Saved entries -
§ §
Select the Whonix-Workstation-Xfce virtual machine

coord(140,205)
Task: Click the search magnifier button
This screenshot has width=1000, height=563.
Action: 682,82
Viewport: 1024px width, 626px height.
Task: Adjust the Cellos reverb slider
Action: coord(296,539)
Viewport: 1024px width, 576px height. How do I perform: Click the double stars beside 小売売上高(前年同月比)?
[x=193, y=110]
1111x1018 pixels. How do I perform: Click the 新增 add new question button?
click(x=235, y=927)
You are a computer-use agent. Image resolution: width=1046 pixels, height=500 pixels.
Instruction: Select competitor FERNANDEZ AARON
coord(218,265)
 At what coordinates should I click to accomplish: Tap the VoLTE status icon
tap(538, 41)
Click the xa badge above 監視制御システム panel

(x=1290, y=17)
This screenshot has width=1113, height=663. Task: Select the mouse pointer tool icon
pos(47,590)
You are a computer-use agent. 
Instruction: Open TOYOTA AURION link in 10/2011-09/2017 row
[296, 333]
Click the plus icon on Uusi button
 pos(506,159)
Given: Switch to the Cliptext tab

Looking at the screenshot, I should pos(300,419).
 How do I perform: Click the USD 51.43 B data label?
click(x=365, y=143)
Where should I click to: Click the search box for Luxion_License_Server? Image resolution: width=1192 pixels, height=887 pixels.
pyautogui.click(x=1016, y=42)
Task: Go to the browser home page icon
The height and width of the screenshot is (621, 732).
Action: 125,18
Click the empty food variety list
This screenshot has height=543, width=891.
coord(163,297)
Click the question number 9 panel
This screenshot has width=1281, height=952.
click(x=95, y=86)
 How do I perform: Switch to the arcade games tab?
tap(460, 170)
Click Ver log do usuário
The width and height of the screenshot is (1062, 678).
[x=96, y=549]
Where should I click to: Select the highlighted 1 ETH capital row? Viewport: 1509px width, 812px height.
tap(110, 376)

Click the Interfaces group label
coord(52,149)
§ §
Wherever a line of the data holds "agent", copy that line.

OUTPUT BELOW -
You are a computer-use agent. Image resolution: width=1046 pixels, height=500 pixels.
You are a computer-use agent. 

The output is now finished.